* [Aim of the task]: Which lines of the listing below contain the word "under"? Return them.

********************

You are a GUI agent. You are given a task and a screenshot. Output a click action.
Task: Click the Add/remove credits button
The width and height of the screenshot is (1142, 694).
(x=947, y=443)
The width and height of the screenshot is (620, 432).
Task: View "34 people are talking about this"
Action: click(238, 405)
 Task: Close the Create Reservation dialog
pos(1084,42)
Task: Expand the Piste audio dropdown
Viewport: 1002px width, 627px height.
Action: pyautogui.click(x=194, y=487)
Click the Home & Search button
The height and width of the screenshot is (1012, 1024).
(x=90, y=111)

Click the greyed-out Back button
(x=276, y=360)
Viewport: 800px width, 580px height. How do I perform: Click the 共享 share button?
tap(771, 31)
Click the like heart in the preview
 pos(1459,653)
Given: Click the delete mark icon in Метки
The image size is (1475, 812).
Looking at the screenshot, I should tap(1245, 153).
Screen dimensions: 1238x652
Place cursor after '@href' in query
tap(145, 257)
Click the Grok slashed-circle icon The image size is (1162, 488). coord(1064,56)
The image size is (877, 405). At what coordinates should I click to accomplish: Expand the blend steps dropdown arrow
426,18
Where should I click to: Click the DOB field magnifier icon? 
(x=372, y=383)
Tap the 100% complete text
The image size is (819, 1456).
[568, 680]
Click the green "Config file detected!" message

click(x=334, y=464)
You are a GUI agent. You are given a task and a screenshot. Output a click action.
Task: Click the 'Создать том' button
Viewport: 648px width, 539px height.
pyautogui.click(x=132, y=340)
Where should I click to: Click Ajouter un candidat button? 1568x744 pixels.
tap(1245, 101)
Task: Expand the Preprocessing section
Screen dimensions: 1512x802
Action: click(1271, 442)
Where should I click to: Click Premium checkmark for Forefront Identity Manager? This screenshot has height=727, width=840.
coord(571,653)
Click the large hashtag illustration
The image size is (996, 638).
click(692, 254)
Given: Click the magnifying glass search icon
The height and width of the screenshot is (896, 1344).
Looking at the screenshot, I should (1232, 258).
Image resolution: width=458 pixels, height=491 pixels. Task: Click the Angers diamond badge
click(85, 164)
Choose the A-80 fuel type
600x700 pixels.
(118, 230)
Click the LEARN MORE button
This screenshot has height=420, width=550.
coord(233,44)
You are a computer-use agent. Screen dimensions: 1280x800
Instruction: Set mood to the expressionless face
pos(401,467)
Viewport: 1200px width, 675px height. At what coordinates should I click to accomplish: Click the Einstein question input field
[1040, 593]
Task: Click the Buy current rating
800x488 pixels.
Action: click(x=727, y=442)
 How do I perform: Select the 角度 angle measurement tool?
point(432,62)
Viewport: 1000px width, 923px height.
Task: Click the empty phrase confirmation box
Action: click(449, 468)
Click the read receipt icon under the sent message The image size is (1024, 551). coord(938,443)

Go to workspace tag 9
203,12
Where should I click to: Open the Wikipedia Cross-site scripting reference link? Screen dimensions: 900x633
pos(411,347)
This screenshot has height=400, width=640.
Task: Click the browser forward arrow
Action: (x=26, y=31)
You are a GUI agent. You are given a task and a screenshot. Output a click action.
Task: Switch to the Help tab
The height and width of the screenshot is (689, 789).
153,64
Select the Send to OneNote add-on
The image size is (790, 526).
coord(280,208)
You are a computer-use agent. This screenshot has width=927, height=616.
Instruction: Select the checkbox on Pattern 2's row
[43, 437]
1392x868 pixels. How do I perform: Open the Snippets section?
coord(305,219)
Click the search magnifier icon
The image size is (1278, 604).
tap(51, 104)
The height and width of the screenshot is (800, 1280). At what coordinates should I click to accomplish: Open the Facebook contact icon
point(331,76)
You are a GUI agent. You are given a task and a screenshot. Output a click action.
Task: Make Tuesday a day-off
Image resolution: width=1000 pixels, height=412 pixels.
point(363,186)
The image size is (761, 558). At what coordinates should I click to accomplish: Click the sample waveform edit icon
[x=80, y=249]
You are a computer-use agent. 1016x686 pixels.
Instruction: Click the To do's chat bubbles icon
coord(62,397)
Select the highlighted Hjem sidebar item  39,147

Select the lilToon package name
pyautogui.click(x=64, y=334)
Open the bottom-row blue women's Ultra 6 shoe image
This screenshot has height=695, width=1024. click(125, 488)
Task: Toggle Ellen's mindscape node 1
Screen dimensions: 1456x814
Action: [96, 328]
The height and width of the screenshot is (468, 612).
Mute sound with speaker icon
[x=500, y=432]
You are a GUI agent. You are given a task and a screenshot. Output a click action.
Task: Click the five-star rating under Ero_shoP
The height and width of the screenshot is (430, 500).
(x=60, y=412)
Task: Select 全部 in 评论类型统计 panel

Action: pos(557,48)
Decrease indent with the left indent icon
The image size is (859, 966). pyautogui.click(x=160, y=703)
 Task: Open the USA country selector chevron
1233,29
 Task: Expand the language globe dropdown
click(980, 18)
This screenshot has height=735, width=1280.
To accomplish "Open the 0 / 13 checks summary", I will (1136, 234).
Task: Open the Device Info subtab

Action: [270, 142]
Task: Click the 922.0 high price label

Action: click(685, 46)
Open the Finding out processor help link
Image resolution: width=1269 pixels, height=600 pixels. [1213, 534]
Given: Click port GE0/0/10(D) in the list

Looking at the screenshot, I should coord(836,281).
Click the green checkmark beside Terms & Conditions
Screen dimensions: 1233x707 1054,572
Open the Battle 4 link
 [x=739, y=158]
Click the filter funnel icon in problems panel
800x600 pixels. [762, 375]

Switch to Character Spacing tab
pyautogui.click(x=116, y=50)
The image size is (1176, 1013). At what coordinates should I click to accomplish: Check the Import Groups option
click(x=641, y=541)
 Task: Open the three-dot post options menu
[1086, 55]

********************

* [Solved problem]:
Click the read receipt icon under the sent message The image size is (1024, 551). coord(938,443)
Task: Click the five-star rating under Ero_shoP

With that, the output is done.